Wednesday, April 24, 2013

Chronically acute

Timing is everything, they say.

But I take issue with this - everything?  Surely some things must transcend time, no?  How can everything - EVERYTHING - simply boil down to timing??  Does this not make us all just a bunch of coincidences?  Starting with good timing between an egg and a sperm (or a good time between the parties, as it were...) - continuing on with being at the right or wrong place at the right or wrong time, and ending in our eventual timely or not so- demise?

Surely we are more than a bunch of stuff that happens, one after the other. Surely!  I'll posit that timing is something.  Matters of luck depend on time.  Hearts have been broken and mended by the whim of the clock, and more than a few empires and souffles have fallen.
Of course chiropractors are interested in time, too.  We claim that an injury is acute in the first 48 hours, and considered to sub-acute for a few weeks, after which point it is considered chronic.

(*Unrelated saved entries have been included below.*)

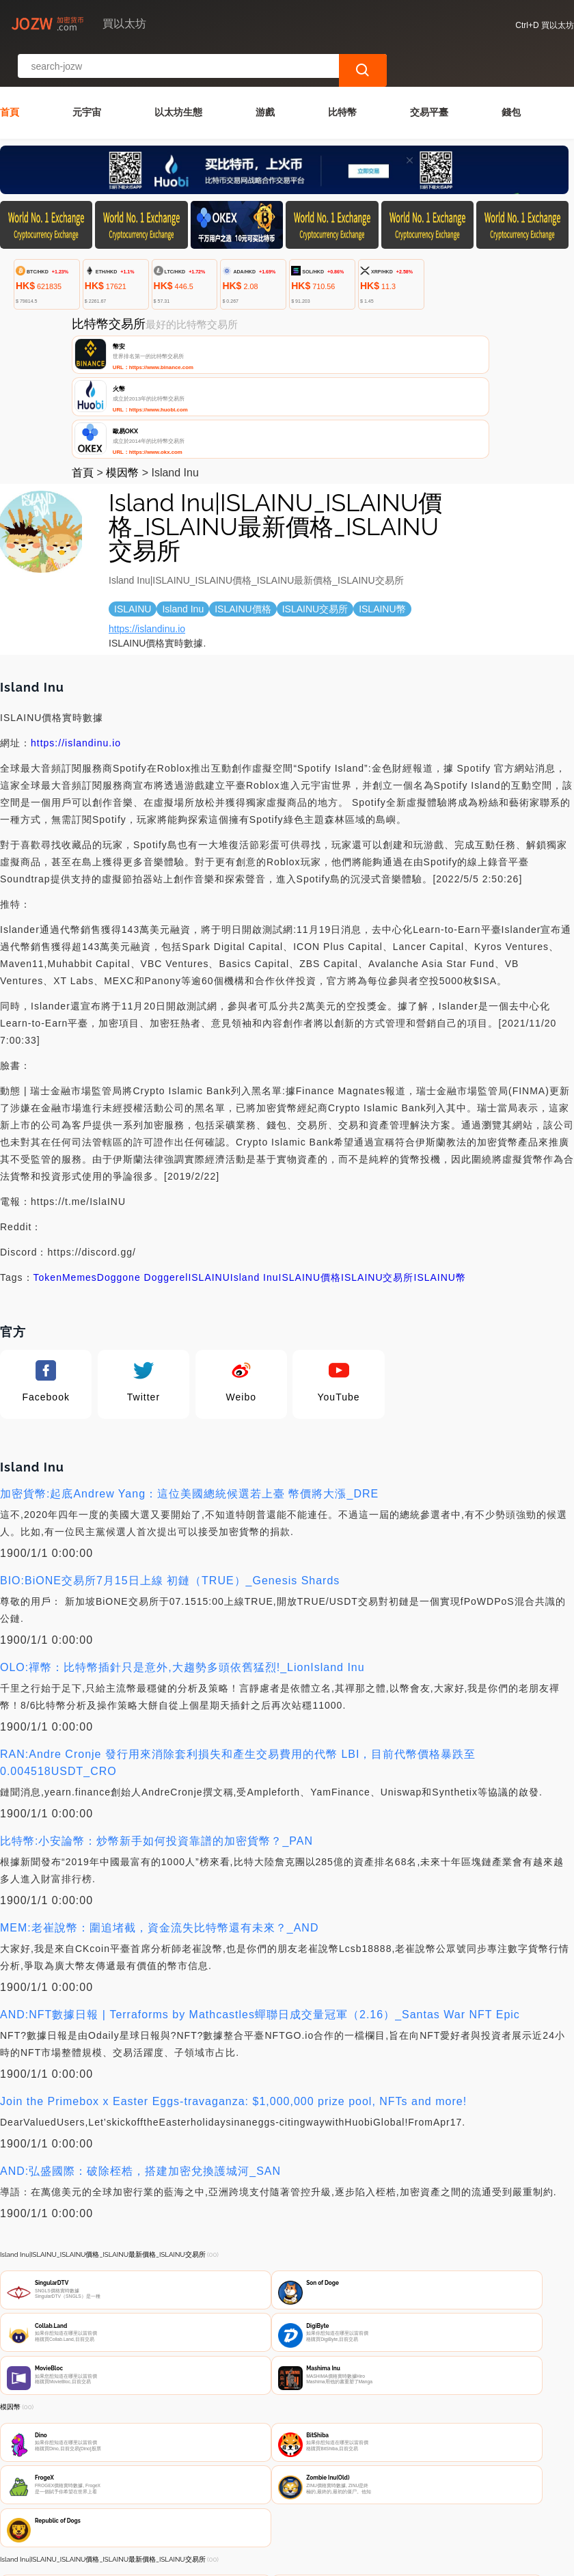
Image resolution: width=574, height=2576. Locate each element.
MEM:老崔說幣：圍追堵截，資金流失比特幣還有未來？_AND (159, 1815)
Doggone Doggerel (143, 1165)
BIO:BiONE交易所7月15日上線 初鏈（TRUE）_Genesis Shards (170, 1468)
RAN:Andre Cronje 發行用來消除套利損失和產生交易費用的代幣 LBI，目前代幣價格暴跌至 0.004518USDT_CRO (238, 1650)
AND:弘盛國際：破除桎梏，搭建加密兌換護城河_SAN (140, 2059)
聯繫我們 (150, 2503)
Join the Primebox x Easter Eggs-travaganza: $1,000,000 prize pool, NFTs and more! (233, 1989)
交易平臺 (429, 74)
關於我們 (216, 2503)
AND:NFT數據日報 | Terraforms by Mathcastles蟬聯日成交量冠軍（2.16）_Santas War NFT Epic (260, 1902)
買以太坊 (217, 2567)
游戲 (265, 74)
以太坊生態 (178, 74)
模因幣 (122, 360)
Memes (79, 1165)
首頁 (9, 74)
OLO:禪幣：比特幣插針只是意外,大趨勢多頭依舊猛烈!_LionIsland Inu (182, 1555)
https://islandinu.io (147, 516)
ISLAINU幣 (440, 1165)
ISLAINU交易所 (377, 1165)
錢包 (511, 74)
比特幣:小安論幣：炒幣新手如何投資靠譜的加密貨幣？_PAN (156, 1729)
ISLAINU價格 (310, 1165)
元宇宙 (86, 74)
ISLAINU (209, 1165)
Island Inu (254, 1165)
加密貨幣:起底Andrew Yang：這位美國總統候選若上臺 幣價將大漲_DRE (189, 1381)
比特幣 (342, 74)
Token (47, 1165)
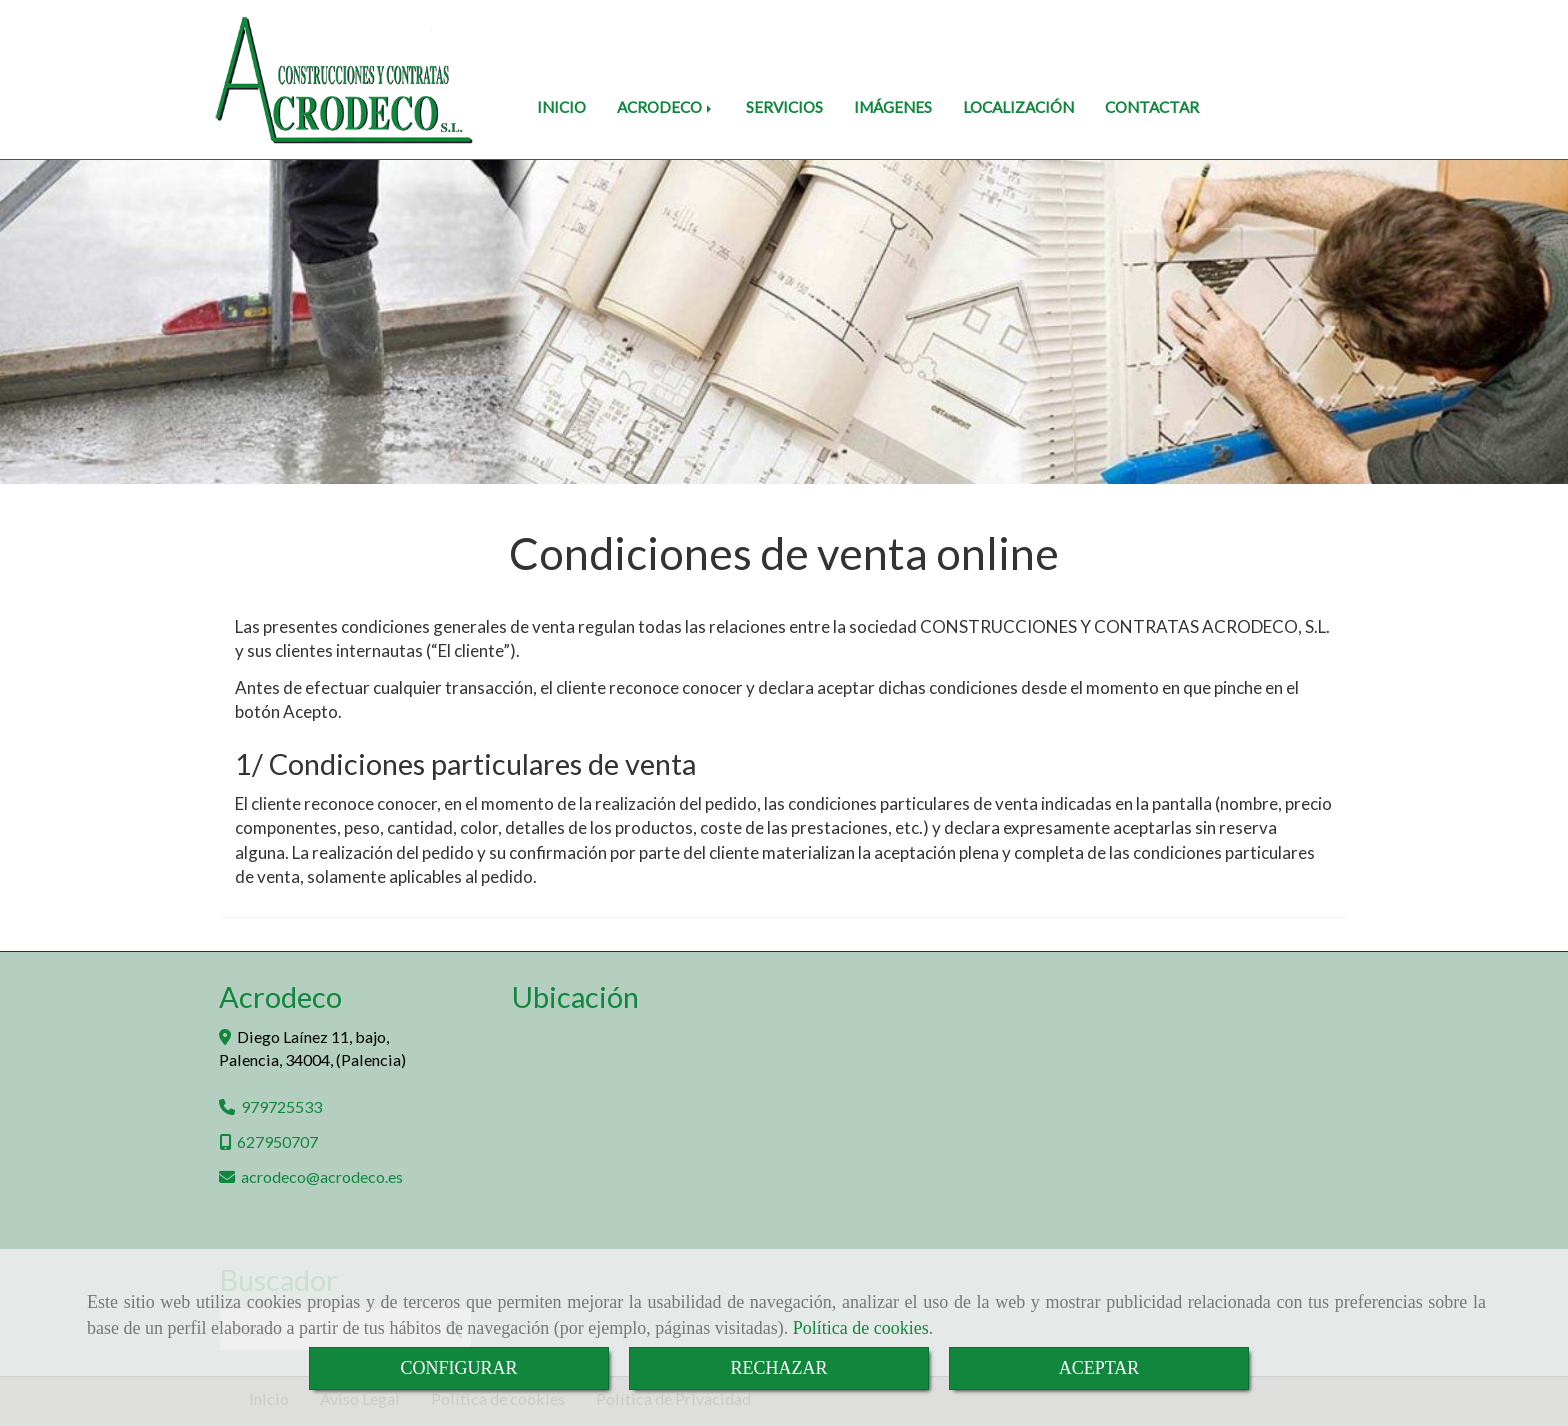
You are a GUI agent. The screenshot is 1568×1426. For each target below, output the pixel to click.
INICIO (561, 107)
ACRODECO (666, 107)
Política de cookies (861, 1328)
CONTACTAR (1152, 107)
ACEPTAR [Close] (1099, 1368)
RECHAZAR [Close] (778, 1368)
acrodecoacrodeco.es (322, 1176)
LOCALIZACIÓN (1018, 107)
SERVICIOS (784, 107)
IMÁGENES (893, 107)
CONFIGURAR (458, 1368)
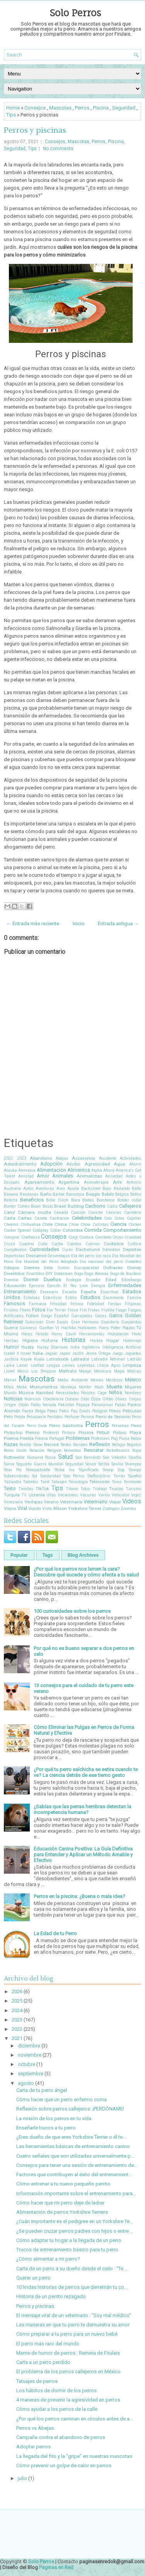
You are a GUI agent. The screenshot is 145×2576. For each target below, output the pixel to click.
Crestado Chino (109, 1237)
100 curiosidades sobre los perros (72, 1611)
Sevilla (117, 1464)
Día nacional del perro (101, 1261)
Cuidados (114, 1243)
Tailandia (12, 1481)
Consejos (35, 108)
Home (13, 108)
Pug (114, 1438)
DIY (49, 1273)
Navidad (44, 1392)
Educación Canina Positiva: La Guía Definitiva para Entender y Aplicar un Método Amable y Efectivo (83, 1854)
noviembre (29, 2055)
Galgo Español (55, 1315)
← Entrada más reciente (32, 923)
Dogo (78, 1273)
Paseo (120, 1404)
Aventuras (45, 1188)
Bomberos (106, 1200)
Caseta (40, 1218)
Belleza (10, 1200)
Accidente (107, 1158)
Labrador (80, 1359)
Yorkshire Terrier (84, 1508)
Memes (97, 1380)
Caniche (95, 1212)
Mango (85, 1371)
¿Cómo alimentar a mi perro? (48, 2259)
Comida (93, 1230)
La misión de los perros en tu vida (53, 2118)
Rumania (35, 1457)
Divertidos (35, 1273)
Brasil (60, 1206)
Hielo (136, 1334)
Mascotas (60, 108)
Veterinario (95, 1502)
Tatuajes (59, 1481)
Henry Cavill (63, 1334)
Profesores (100, 1438)
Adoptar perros (33, 2446)
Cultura (134, 1243)
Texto (10, 1488)
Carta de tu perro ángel (41, 2090)
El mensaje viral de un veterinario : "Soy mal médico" (73, 2315)
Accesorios (83, 1158)
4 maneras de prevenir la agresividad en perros (68, 2400)
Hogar (112, 1340)
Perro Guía (37, 1425)
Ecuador (93, 1279)
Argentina (68, 1182)
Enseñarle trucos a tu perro (46, 2128)
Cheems (11, 1224)
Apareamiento (39, 1182)
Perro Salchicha (66, 1425)
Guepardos (131, 1322)
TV (24, 1495)
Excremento (113, 1297)
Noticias (13, 1399)
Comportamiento (122, 1230)
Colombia (73, 1230)
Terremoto (132, 1481)
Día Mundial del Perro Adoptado (46, 1261)
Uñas (51, 1495)
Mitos (9, 1387)
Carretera (132, 1212)
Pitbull (103, 1432)
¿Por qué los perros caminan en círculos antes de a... (74, 2419)
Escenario (49, 1291)
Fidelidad (95, 1303)
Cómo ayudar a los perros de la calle (56, 2409)
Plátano (119, 1432)
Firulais (11, 1310)
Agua (119, 1164)
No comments (58, 148)
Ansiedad (114, 1176)
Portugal (56, 1438)
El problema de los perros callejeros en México (68, 2371)
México (133, 1380)
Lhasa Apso (108, 1365)
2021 (17, 2038)
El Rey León (75, 1285)
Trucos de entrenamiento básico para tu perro (67, 2250)
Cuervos (92, 1243)
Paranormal (102, 1404)
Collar (55, 1230)
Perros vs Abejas (35, 2428)
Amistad (26, 1176)
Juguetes (133, 1353)
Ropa (136, 1450)
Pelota (19, 1416)
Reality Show (30, 1444)
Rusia (50, 1457)
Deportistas (14, 1255)
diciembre (29, 2046)
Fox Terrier (57, 1310)
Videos (131, 1501)
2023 (21, 1158)
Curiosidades (44, 1249)
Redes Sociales (74, 1444)
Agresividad (97, 1164)
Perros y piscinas (35, 130)
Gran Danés (57, 1322)
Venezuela (13, 1502)
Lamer (22, 1365)
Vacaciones (68, 1495)
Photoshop (13, 1432)
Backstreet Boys (96, 1188)
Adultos (73, 1164)
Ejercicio (36, 1285)
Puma (124, 1438)
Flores (25, 1310)
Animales (62, 1176)
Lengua (53, 1365)
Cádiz (112, 1206)
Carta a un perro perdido (43, 2362)
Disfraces (113, 1267)
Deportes (132, 1249)
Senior (90, 1464)
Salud (65, 1456)
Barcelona (75, 1194)
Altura (108, 1170)
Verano (51, 1502)
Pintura (68, 1432)
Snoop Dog (114, 1469)
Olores (121, 1399)
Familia (134, 1297)
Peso (136, 1425)
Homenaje (132, 1340)
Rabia (136, 1438)
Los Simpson (43, 1371)
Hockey (96, 1340)
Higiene (30, 1340)
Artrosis (133, 1182)
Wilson (60, 1508)
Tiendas (25, 1488)
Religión (54, 1450)
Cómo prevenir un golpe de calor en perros (63, 2465)
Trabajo (99, 1488)
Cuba (43, 1243)
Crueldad (133, 1237)
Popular (19, 1555)
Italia (37, 1353)
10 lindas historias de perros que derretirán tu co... (72, 2287)
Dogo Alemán (96, 1273)
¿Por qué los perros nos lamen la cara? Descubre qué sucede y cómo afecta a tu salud (86, 1572)
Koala (39, 1359)
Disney (134, 1267)
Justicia (11, 1359)
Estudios (90, 1297)
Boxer (36, 1206)
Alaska (10, 1170)
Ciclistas (100, 1224)
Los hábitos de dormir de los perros (56, 2390)
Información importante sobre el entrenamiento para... (76, 2193)
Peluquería (36, 1416)
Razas (11, 1444)
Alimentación (51, 1170)
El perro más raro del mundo (47, 2344)
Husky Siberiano (52, 1347)
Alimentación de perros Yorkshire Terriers (62, 2212)
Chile (47, 1224)
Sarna (9, 1464)
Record (51, 1444)
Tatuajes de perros (37, 2381)
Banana (11, 1194)
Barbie (59, 1194)
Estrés (71, 1297)
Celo (108, 1218)
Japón (64, 1353)
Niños (115, 1392)
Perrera (87, 1416)
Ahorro (135, 1164)
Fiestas (114, 1303)
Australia (12, 1188)
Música (26, 1392)
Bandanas (29, 1194)
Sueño (134, 1476)
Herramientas (91, 1334)
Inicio (79, 923)
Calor (9, 1212)
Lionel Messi (16, 1371)
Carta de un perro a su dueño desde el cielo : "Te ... (72, 2268)
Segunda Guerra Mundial (39, 1464)
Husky (27, 1347)
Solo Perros (75, 13)
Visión (34, 1508)
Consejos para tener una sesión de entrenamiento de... (76, 2165)
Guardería (110, 1322)
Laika (9, 1365)
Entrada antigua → (118, 923)
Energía (98, 1285)
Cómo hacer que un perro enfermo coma (61, 2099)
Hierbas (11, 1340)
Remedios (72, 1450)
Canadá (61, 1212)
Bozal (48, 1206)
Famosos (14, 1303)
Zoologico (110, 1508)
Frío (83, 1310)
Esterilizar (52, 1297)
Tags (48, 1555)
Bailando (122, 1188)
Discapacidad (86, 1267)
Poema (11, 1438)
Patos (64, 1411)
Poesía (27, 1438)
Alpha (96, 1170)
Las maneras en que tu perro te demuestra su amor (73, 2325)
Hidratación (118, 1334)
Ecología (73, 1279)
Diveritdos (14, 1273)
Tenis (117, 1481)
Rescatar (94, 1450)
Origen (10, 1404)
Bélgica (122, 1194)
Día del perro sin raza (91, 1255)
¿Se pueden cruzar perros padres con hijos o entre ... (74, 2231)
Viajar (115, 1502)
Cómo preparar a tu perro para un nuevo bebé (67, 2334)
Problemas (78, 1438)
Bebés (108, 1194)
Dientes (31, 1267)
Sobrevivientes (16, 1476)
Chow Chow (80, 1224)
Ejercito (53, 1285)
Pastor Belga (34, 1411)
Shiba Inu (65, 1469)
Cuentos (74, 1243)
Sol (34, 1476)
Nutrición (32, 1399)
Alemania (27, 1170)
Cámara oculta (34, 1212)
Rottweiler (14, 1457)
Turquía (12, 1495)
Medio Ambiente (73, 1380)
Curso (67, 1249)
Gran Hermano (85, 1322)
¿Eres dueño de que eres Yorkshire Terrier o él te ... (71, 2137)
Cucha (57, 1243)
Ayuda (73, 1188)
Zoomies (128, 1508)
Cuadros (26, 1243)
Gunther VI (49, 1327)
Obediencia (53, 1399)
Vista (47, 1508)
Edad (111, 1279)
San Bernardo (88, 1457)
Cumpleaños (15, 1249)
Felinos (77, 1303)
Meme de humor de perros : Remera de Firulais (68, 2353)
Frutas (94, 1310)
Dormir (31, 1279)
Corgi (73, 1237)
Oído (84, 1399)
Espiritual (109, 1291)
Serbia (103, 1464)
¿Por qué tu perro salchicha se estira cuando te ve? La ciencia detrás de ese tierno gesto (86, 1772)
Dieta (48, 1267)
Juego (117, 1353)
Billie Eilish (57, 1200)
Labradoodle (57, 1359)
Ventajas (33, 1502)
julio (22, 2478)
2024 (17, 2010)
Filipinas (133, 1303)
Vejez (136, 1495)
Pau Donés (80, 1411)
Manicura (102, 1371)
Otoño (23, 1404)
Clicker (134, 1224)
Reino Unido (15, 1450)
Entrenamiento (20, 1291)
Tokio (85, 1488)
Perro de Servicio (113, 1416)
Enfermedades (124, 1285)
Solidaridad (50, 1476)
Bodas (88, 1200)
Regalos (134, 1444)
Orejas (135, 1399)
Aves (60, 1188)
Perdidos (55, 1416)
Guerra (11, 1327)
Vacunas (88, 1495)
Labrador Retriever (108, 1359)
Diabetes (133, 1261)
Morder (85, 1387)
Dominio (11, 1279)
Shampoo (133, 1464)
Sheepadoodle (38, 1469)
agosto (26, 2083)
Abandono (41, 1158)
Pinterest (51, 1432)
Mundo (10, 1392)
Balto (136, 1188)
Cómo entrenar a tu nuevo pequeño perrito (63, 2184)
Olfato (107, 1399)
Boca (75, 1200)
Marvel (10, 1380)
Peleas (115, 1411)
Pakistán (66, 1404)
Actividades (130, 1158)
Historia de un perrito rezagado (51, 2296)
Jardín (78, 1353)
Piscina (101, 108)
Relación (36, 1450)
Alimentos (78, 1170)
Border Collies (17, 1206)
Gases (101, 1315)
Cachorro (95, 1206)
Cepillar (134, 1218)
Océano (71, 1399)
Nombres (133, 1392)
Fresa (73, 1310)
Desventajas (59, 1255)
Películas (132, 1411)
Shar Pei (13, 1469)
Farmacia (37, 1303)
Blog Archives (83, 1555)
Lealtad (37, 1365)
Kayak (26, 1359)
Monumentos (44, 1387)
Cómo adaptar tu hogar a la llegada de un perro (68, 2240)
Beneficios (32, 1200)
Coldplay (40, 1230)
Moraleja (68, 1387)
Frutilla (107, 1310)
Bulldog (76, 1206)
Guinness (28, 1327)
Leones (68, 1365)
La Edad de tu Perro (55, 1933)
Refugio (118, 1444)
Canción (78, 1212)
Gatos (116, 1315)
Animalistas (89, 1176)
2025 (17, 2001)
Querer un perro (33, 2278)
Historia (49, 1340)
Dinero (63, 1267)
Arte (117, 1182)
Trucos (116, 1488)
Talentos (30, 1481)
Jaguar (51, 1353)
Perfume (72, 1416)
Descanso (36, 1255)
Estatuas (32, 1297)
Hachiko (68, 1327)
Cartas (25, 1218)
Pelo (8, 1416)
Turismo (133, 1488)
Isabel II (11, 1353)
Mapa (119, 1371)
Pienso (32, 1432)
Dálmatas (111, 1249)
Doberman (63, 1273)
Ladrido (134, 1359)
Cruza (9, 1243)
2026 (17, 1991)
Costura (86, 1237)
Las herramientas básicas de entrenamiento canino (73, 2146)
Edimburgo (131, 1279)
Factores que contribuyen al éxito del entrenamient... (74, 2174)
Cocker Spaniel (17, 1230)
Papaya (83, 1404)
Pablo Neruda (43, 1404)
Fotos (38, 1310)
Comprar (12, 1237)
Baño (45, 1194)
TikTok (42, 1488)
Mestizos (114, 1380)
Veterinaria (71, 1502)
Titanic (72, 1488)
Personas (120, 1425)
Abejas (62, 1158)
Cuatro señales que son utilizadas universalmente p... (75, 2156)
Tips (11, 115)
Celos (119, 1218)
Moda (22, 1387)
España (88, 1291)
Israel (25, 1353)
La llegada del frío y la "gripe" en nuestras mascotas (74, 2456)
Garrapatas (81, 1315)
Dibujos (11, 1267)
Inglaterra (91, 1347)
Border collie (129, 1200)
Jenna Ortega (98, 1353)
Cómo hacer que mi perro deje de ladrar (60, 2203)
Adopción (51, 1164)
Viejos (10, 1508)
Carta (9, 1218)
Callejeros (130, 1206)
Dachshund (88, 1249)
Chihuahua (30, 1224)
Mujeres (133, 1387)
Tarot (44, 1481)
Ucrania (37, 1495)
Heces (26, 1334)
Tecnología (78, 1481)
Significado (89, 1469)
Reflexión (99, 1444)
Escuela (69, 1291)
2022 (8, 1158)
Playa (135, 1432)
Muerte (114, 1387)
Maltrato (68, 1371)
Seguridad (123, 108)
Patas (52, 1411)
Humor (11, 1347)
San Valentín (115, 1457)
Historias (73, 1340)
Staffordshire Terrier (106, 1476)
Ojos (96, 1399)
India (75, 1347)
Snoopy (135, 1469)
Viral (22, 1508)
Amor (43, 1176)
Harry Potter (110, 1327)
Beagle (93, 1194)
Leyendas (86, 1365)
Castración (59, 1218)
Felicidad (58, 1303)
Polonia (41, 1438)
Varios (104, 1495)
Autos (28, 1188)
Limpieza (132, 1365)
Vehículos (121, 1495)
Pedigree (99, 1411)
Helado (42, 1334)
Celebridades (87, 1218)
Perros (82, 108)
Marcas (134, 1371)
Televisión (99, 1481)
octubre (26, 2064)
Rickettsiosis (118, 1450)
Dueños (52, 1279)
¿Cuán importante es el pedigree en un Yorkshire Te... (74, 2221)
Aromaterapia (96, 1182)
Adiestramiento (20, 1164)
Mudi (99, 1387)
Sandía (135, 1457)
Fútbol (32, 1315)
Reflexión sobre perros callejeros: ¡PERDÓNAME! (70, 2109)
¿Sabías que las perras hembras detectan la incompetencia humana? (82, 1809)
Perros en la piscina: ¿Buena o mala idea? (79, 1896)
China (61, 1224)
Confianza (30, 1237)
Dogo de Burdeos (125, 1273)
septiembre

Chronic?  This word brings to mind long-standing, unremitting injuries.  Years long issues.  It implies a pain that won't easily, if ever, go away.  It makes me think of bleary-eyed teenagers at the mall.  But an injury that just hasn't gone away after a month or two?  nah.

The problem with prematurely declaring something to be chronic is that it sets up unrealistic expectations for recovery.  It suggests that a regular injury would be better by now!  It implies that this pain should be gone, and that by still hurting, there is something wrong, something worse.

But here's the thing.  We all heal at different rates. We carry pain differently.  We have weak spots that are the first to yield in times of stress.  Rushing to label something chronic almost seems like defeat - like admitting aloud that this injury might be bigger than you.

Of course, some injuries are chronic. Some problems must be managed, not cured, and accepting that can be an important part of healing.

The Greeks refer to time as both Chronos, chronological time, and Kairos, meaning "the right moment".  Perhaps the Time that heals all wounds is both chronos and kairos - measured as both time and timeliness. Maybe it matters less where your injury lies on the acute-chronic spectrum, and more that you are improving and healing as best as you can. As a chiropractor, I think that is the best help I can offer my patients.

I think I'll change my business cards:
            Dr Michelle Fagen, Kairopractor.